• Text section:
■ ■ ■
Baghdad, November 2006

Martin Smith (l), Tim Grucza (c) and Marcela Gaviria (r)

In a low-lying set of buildings crowded round a small, shabby courtyard is the Baghdad HQ for the 4th brigade of the US Army's 10th Mountain Division. There's a few broken slabs of concrete, a small tree, a couple of picnic tables and a thousand cigarette butts. Soldiers mill about. Today is Thanksgiving and there is talk of food and family and going home. I am there with producer Marcela Gaviria and cameraman Tim Grucza waiting for our "embed," the patrol that will take us out to visit some Iraqi police.

After about 20 minutes, we move into one of the small, trailer-shaped buildings facing the courtyard, down a narrow, fluorescent-lit hallway, to a small room where a police advisory team has gathered for a pre-op briefing. The walls are covered with large, four-foot square, black and white Google road maps of the surrounding neighborhoods. Major streets and boulevards have been renamed after popular brands of hard liquor: Route Dewars, Route Bacardi, Route Stoli, etc.
■ ■ ■
• Entries shown:
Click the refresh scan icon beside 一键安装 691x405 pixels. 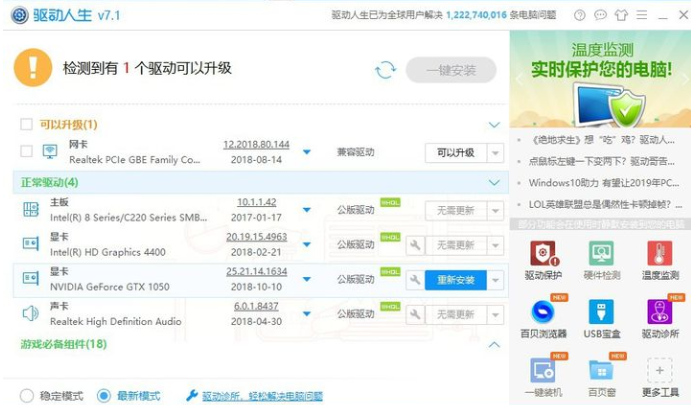(385, 70)
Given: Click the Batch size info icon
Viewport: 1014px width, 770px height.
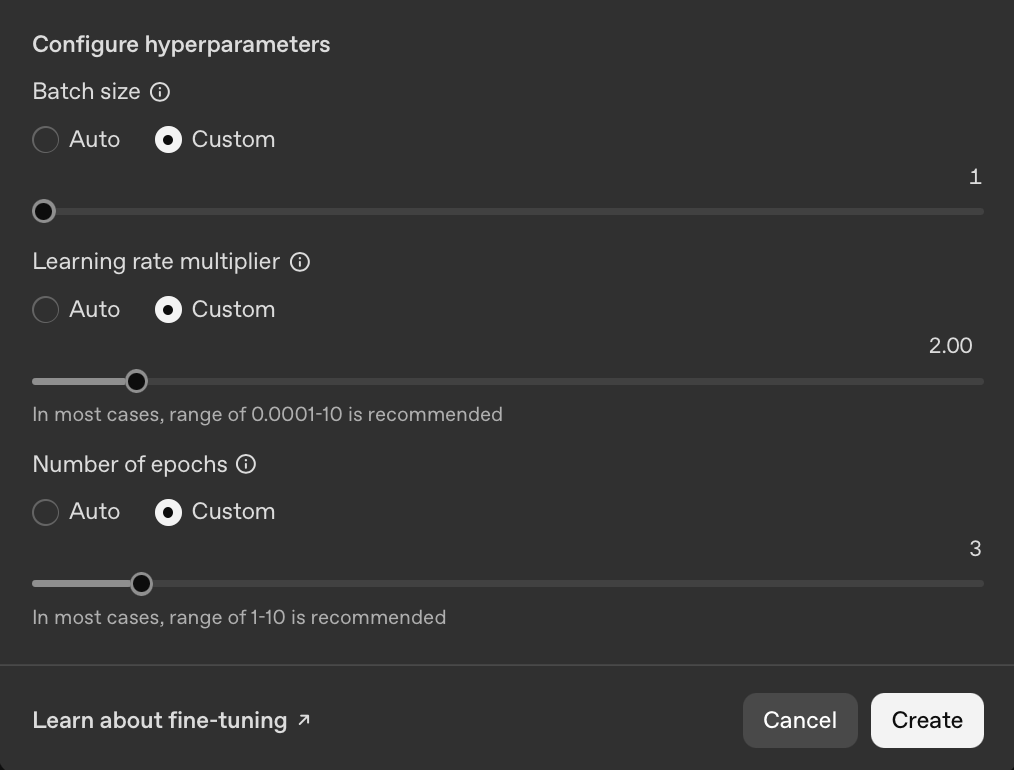Looking at the screenshot, I should pos(160,91).
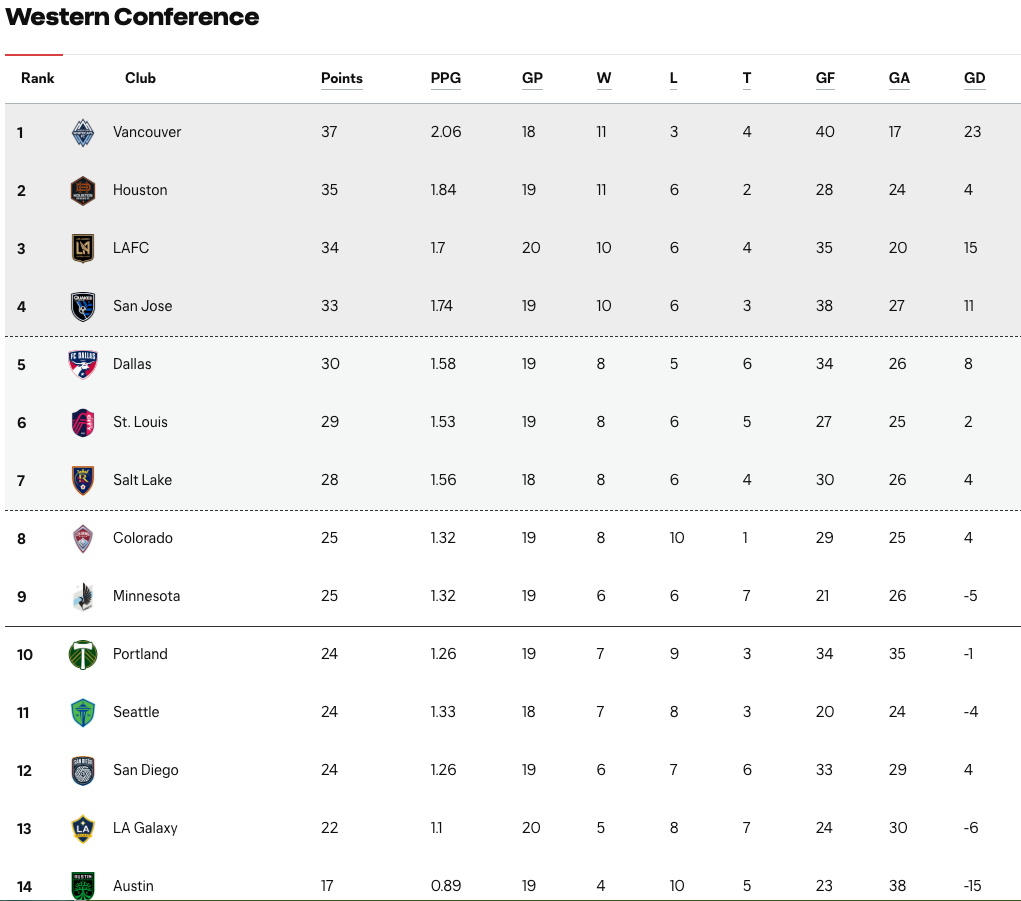Screen dimensions: 1021x901
Task: Click the Portland Timbers green logo
Action: [x=83, y=654]
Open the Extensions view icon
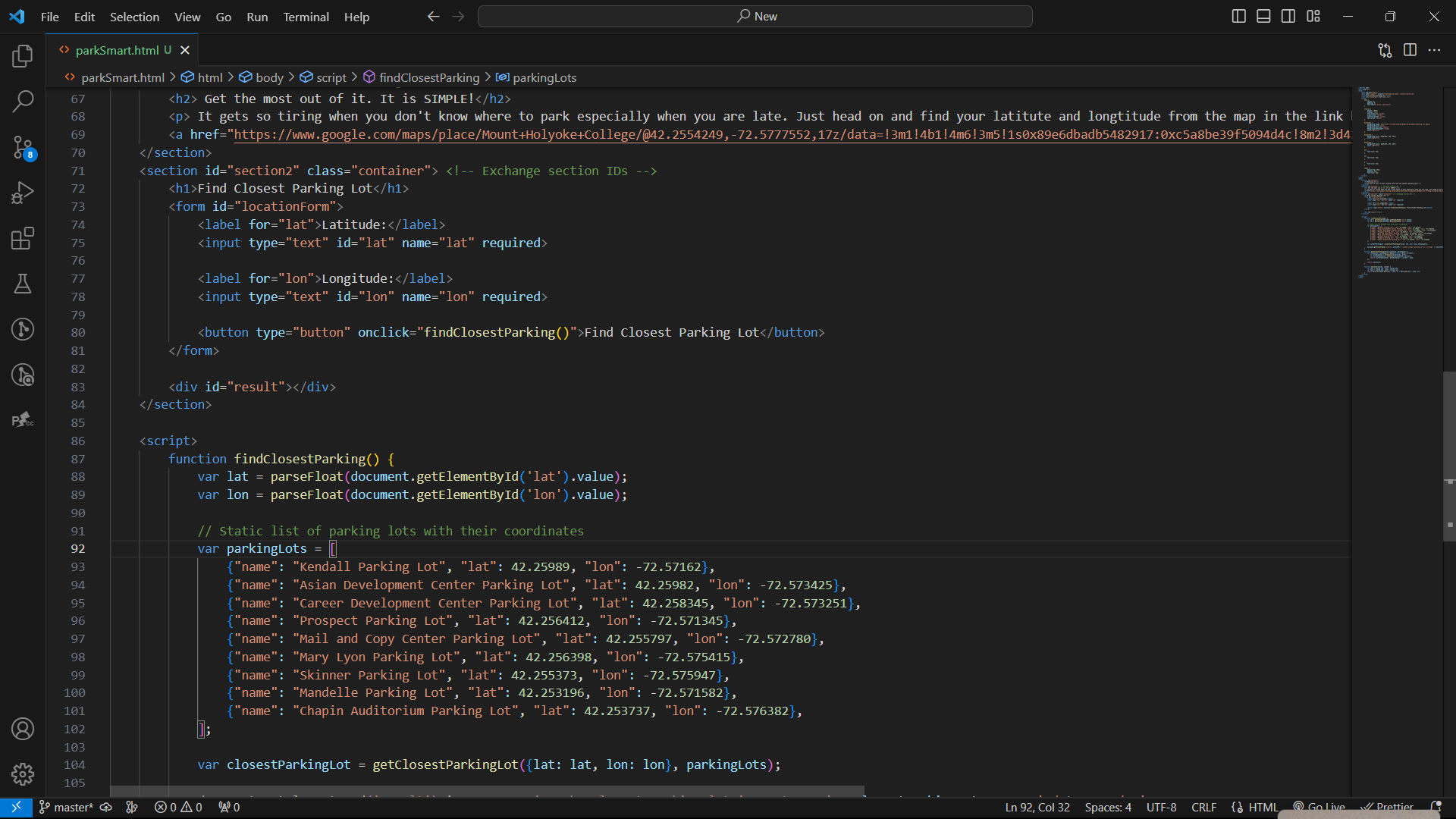The width and height of the screenshot is (1456, 819). [x=23, y=238]
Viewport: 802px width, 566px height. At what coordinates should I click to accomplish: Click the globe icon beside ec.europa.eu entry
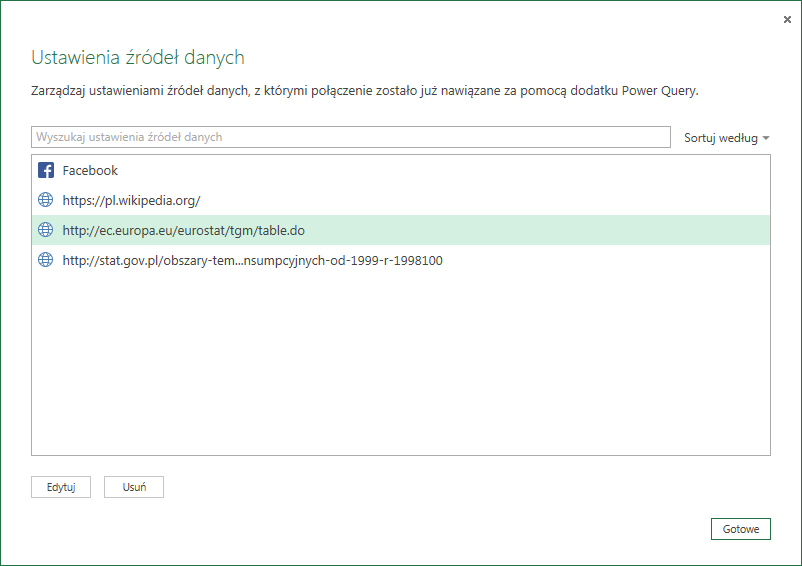45,230
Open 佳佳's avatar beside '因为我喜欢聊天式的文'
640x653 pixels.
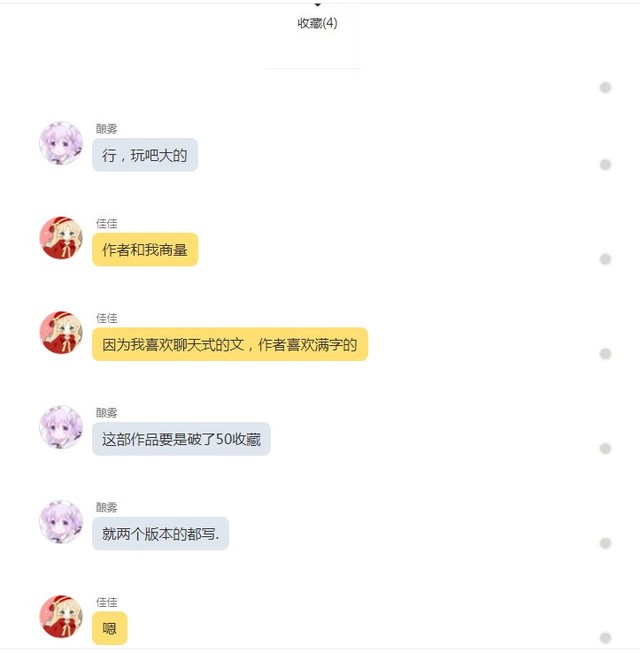pyautogui.click(x=61, y=332)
■ ■ ■
• Problem requirements:
Rewrite the Baghdad account from "After about 20" up to and including "Route Stoli, etc.", putting "planning meeting" in place of "pre-op briefing".

• Exercise response:
After about 20 minutes, we move into one of the small, trailer-shaped buildings facing the courtyard, down a narrow, fluorescent-lit hallway, to a small room where a police advisory team has gathered for a planning meeting. The walls are covered with large, four-foot square, black and white Google road maps of the surrounding neighborhoods. Major streets and boulevards have been renamed after popular brands of hard liquor: Route Dewars, Route Bacardi, Route Stoli, etc.